Sous l’effet de la colère face à la hausse des prix des denrées essentiels, des médias pro l’État ont récemment recommandé au peuple de remplacer le poulet devenu trop cher par des pattes de poulets, habituellement réservées aux chiens, en vantant leur haute teneur en protéines. Outre les pattes de poulet, d’autres produits sont recommandés tels que la poudre d’œufs ou encore “le faux poulet”, un mélange de pomme de terre et de farine. Malgré la sidération suscitée par ces recommandations nutritionnelles peu conventionnelles, “les pattes de poulet ont trouvé une place sur la table de plus en plus de familles”, indique Said Sadiq. Dans un rapport publié début avril, sous le nom “Destins bouleversés : Effets à long terme de la hausse des prix et de l’insécurité alimentaire dans la région Moyen-Orient et Afrique du Nord”, la Banque mondiale a estimé à environ 7 millions le nombre d’Égyptiens au bord de l’insécurité alimentaire grave en 2023 en raison de la hausse des prix des produits essentiels.

Inquiétude d’une nouvelle révolution

Mais cette situation préoccupe également le régime d’Abdel Fattah al-Sissi, qui gouverne le pays d’une main de fer. “Le pacte discret entre le régime et le peuple était que le peuple accepterait beaucoup de concessions concernant la répression et les libertés, à condition d’une amélioration de l’économie du pays. Mais dans ce dossier, le régime a échoué”, explique pour sa part, Elhami al Merghani, expert économique et secrétaire général du parti al Tahalouf al Shaabi (l’Alliance populaire).

Ces derniers mois, al Sissi n’a cessé de critiquer dans chacune de ses apparitions la révolution du 25 janvier, qualifiée de cause de “tous les maux” auxquels est confrontée l’Égypte. Le 9 mars, le président a décrit la révolution de 2011 comme étant “un complot total contre le pays”, mettant en garde les Égyptiens contre une répétition de ce scénario.

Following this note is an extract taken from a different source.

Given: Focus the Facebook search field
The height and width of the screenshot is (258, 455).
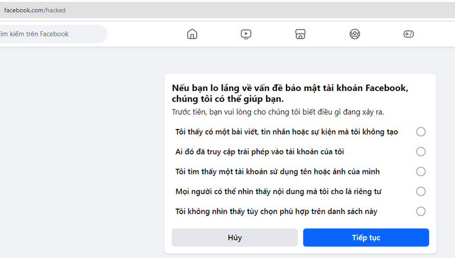Looking at the screenshot, I should pyautogui.click(x=54, y=34).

“Le discours du président al Sissi se base sur la critique de la révolution égyptienne, par crainte que le peuple sorte dans la rue, poussé par la crise économique”, ajoute cet expert économique et opposant. “Si le scénario d’une nouvelle révolution est presque exclu en raison de l’absence d’organisation et d’un leader, le régime a peur d’une révolte sociale, ou d’un chaos aux répercussions néfastes”, ajoute cet opposant.